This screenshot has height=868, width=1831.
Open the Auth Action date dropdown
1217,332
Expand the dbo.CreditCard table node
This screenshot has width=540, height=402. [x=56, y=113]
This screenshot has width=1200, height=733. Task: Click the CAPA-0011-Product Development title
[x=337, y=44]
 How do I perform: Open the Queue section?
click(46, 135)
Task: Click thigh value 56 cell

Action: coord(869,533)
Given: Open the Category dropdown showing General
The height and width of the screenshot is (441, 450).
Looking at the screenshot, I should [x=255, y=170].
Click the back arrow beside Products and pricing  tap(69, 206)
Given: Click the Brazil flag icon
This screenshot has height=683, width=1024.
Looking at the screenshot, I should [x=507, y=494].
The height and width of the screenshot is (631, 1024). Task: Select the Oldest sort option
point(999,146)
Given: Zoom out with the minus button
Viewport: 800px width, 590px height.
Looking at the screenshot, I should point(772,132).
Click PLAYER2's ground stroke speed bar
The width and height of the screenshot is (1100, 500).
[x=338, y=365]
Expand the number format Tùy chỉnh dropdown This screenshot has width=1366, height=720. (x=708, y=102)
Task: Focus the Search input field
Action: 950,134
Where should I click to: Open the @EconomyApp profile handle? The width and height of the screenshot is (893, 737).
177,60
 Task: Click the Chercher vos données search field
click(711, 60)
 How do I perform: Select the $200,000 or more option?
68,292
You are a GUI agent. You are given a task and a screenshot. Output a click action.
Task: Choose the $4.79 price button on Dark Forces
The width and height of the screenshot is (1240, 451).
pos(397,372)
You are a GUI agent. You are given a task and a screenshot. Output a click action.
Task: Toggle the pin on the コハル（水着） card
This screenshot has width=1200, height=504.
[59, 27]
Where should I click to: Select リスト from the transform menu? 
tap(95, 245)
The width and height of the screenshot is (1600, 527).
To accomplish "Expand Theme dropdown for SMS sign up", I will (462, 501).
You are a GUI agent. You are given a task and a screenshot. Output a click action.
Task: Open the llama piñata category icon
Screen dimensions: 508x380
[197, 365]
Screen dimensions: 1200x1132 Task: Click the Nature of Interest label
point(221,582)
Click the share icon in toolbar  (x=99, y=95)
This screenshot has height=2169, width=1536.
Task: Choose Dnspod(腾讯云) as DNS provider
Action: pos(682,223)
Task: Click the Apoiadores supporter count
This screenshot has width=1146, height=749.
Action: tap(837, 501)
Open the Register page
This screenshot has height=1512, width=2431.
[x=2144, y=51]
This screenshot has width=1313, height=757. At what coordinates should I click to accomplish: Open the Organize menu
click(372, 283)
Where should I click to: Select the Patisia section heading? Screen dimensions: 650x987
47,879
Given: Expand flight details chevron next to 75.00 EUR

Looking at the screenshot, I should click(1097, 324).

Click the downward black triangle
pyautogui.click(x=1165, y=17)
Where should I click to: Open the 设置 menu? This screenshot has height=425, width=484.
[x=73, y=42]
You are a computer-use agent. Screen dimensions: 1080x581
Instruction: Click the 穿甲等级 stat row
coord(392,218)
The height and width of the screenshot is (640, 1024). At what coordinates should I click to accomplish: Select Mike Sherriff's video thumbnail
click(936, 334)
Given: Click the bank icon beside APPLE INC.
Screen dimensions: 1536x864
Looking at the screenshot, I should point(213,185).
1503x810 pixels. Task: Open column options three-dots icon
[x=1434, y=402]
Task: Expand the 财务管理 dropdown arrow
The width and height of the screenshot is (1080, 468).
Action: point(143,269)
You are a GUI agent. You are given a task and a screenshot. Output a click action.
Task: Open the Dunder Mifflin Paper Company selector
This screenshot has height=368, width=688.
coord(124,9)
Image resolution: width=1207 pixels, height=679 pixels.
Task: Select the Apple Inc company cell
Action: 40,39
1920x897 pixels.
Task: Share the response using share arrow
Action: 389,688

━━━━━━━━━━━━━━━━

Activity -
Find "The width and height of the screenshot is (1080, 468)." in the entries above and copy that whole line exactly, then each line after it through the line that contains "Task: Open the Dunder".

Task result -
The width and height of the screenshot is (1080, 468).
Action: point(143,269)
You are a GUI agent. You are given a task and a screenshot. Output a click action.
Task: Open the Dunder Mifflin Paper Company selector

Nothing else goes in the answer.